He saw me from across the room. I pretended like I was distracted so he wouldn’t approach me. In my peripheral I could see him making his way through the crowd. I turned around trying to use one last-ditch effort. Perhaps he would not think its me is what I thought to myself…
Then I remembered I was the only one wearing a hijab. A bright fuchsia one at that.
I laughed under my breath.
My efforts didn’t work because I felt him coming up behind me. I turned back around.
“Heyyyyyy!” I said smiling and trying to look pleasantly surprised.
“I haven’t seen you in a long time. Where have you been?” He asked.
He smelled good and my mind was starting to wander.
I took a deep breath in and reminded myself to focus.
“I’m good. The usual, busy with work and stuff,” I responded.
He took a moment, looked down and studied his hands. Then looked back up at me.

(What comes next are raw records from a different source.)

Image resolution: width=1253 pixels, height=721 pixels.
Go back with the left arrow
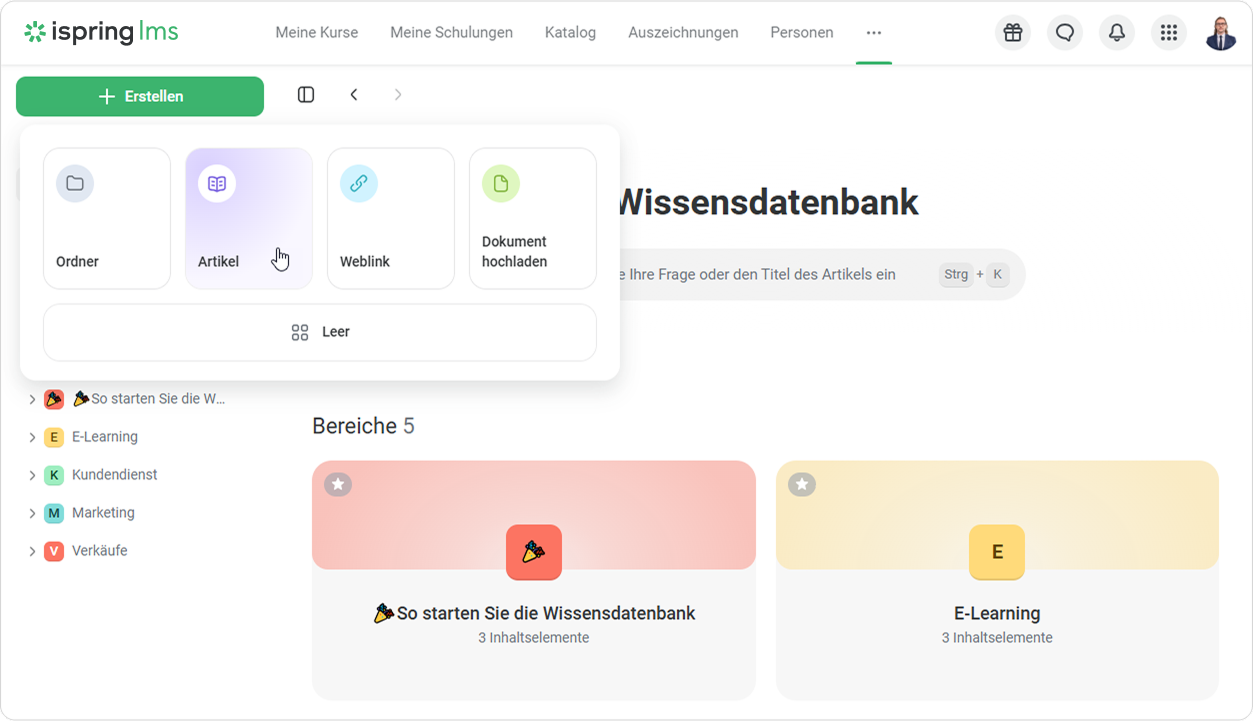pos(354,95)
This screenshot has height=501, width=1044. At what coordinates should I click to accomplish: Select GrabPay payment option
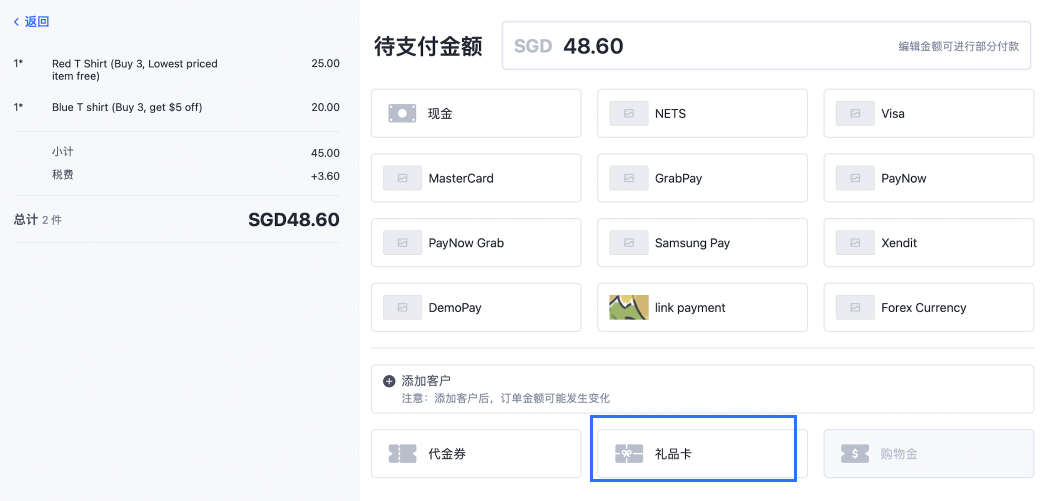[x=702, y=178]
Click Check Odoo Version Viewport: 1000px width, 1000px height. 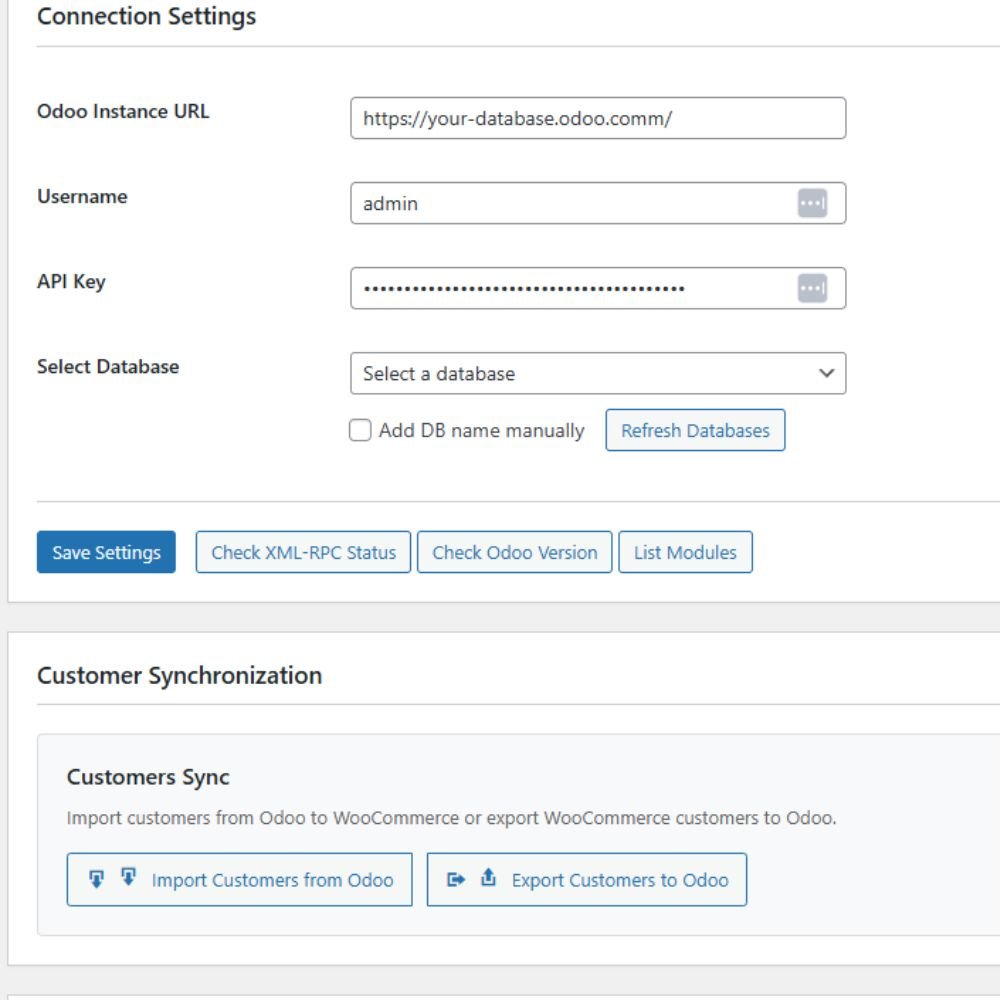(514, 553)
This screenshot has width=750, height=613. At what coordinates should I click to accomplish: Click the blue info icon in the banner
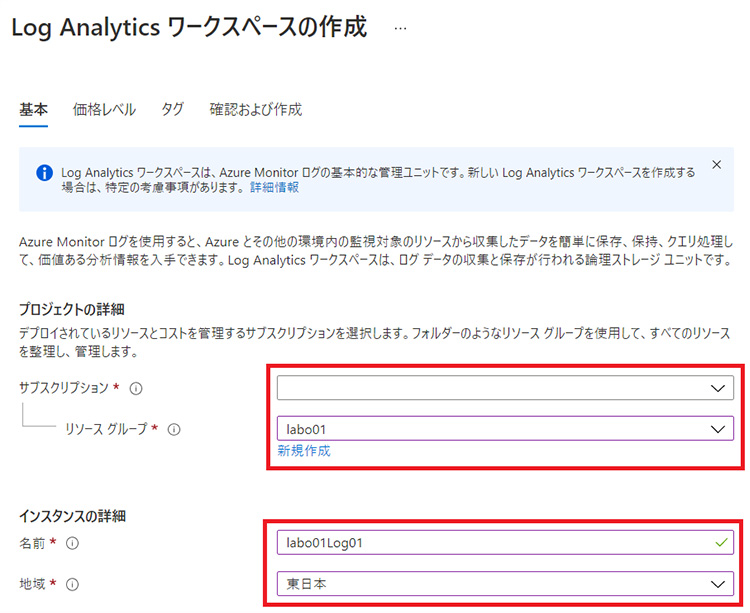(x=44, y=172)
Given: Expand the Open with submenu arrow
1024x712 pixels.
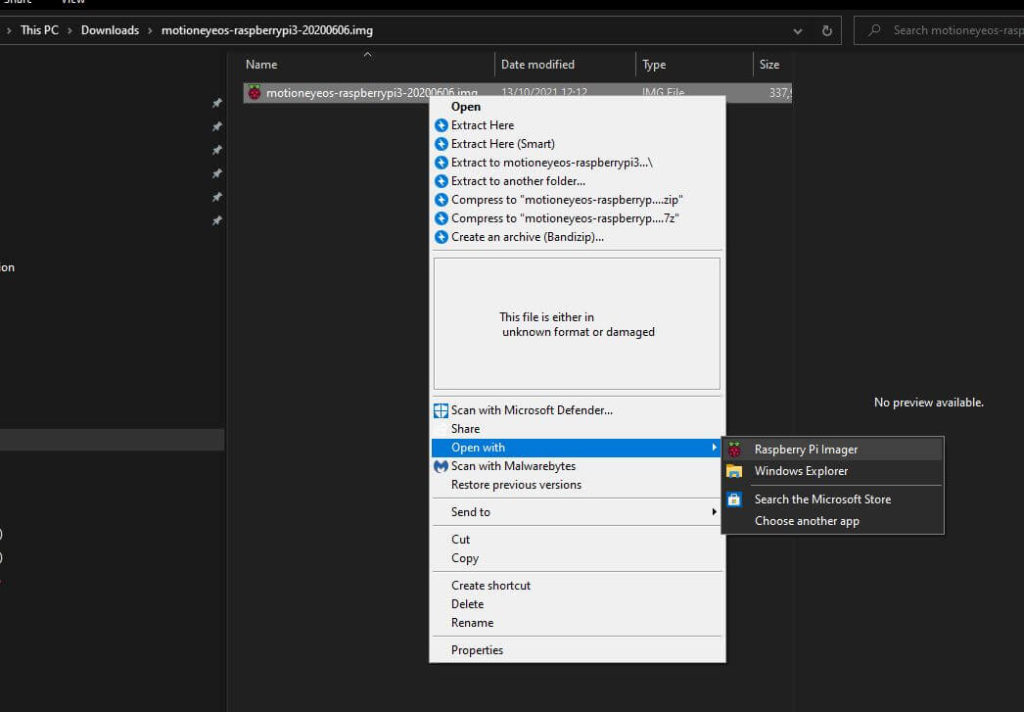Looking at the screenshot, I should (x=714, y=447).
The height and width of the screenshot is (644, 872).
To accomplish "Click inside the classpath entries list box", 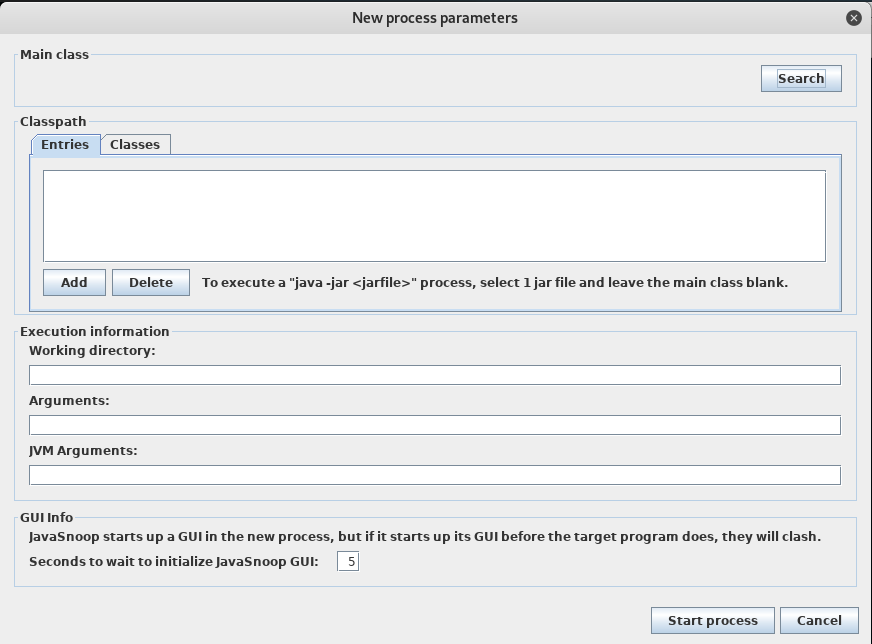I will tap(434, 216).

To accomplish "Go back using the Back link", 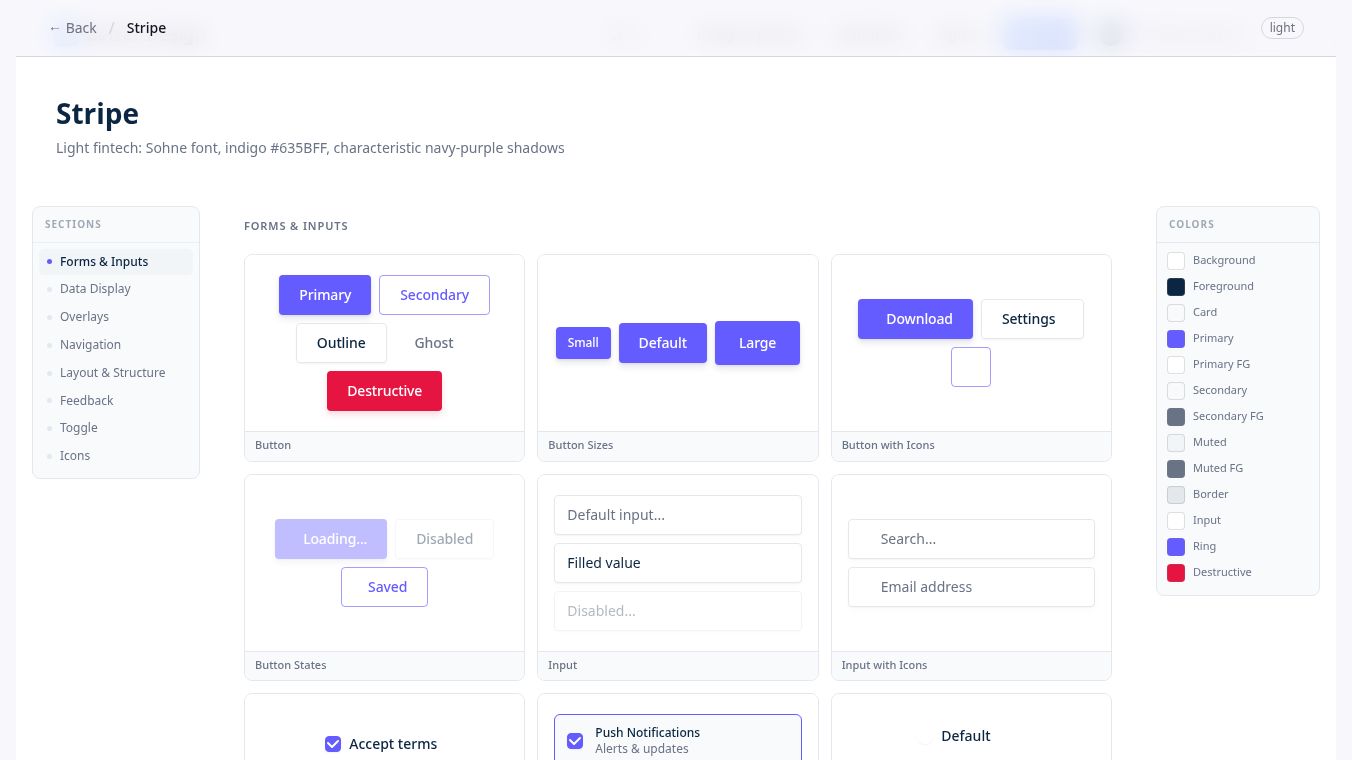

“You know, I understand you got this religion thing going on. You should still let me take you out. Just a nice dinner or something…” He said.
This was going to be the second time I refused his offers.
I took a deep breath in.
He still smelled good…
Many non-Muslim men have a fascination with Muslim women, especially those of us that cover. Living in a culture where it is culturally acceptable for women to walk around scantily dressed it is strange for some to see women who independently choose to dress modestly.
Folks fail to realize that you can be pretty hot in a hijab (a term used to describe the dress code for Muslim women. This includes the headscarf).
I meet an array of people working in a busy emergency room. Many times my patients have asked about the significance of my hijab. Interestingly enough, most of the questioning is done by men. One man told me that he was drawn to the idea of a woman covering and only showing herself to people who would honor and respect her.
I can dig that.
I’ve had many non-Muslim men approach me and many of them step up correct. Remember, men are hesitant when approaching women to begin with. If you have a hijab on most men are going to be extra cautious because they are unsure what is culturally acceptable. They might compliment your hijab or spark up a small conversation in order to get to know you. Sadly, many of them have been far more respectful towards me than my Muslim brothas.
In my situation (and many other SistaQueens I know) hijab has not been a deterrent for men. If anything it attracts men who have a spiritual and conscious mindset towards you. Now if you are talking about the Black community hijab does not deter men at all! Head covering has always been a distinct part of our culture.
So, would I ever consider marrying a non-Muslim man?
I’d rather stay single my entire life. May Allah forbid.
Have I thought about accepting one of their offers?
You see, with this whole marriage process you have to think long-term. I’m talking marriage here. The rest of my life. My companion. My lover. My baby daddy. Now, I need you to be gettin’ your prayer in! I need you to fast with me during Ramadan. I need to be able to discuss Islam with you. I need you to push me when my iman (faith) ain’t where it is supposed to be. If you’re not Muslim how can I expect that from you?
Once you realize this it is easy to make a decision and narrow your focus. This life is full of temptation. Do not fall victim to your desires.
Now a SistaQueen ain’t judging. If you have taken the risk of marrying a non-Muslim man I know you understand the consequences that accompany that. (SN: For those of you who think this doesn’t exist then wake up and smell the humus!) You’ve probably lost friends and your community. It’s hard to find a place where you feel welcomed. Always remember Islam and Allah. Do not let the reaction of people deter you from Islam.
Again, I remind you the key is to think long-term when it comes to relationships and marriage. Short term gratification is easy to find.
You are a SistaQueen. Know your value.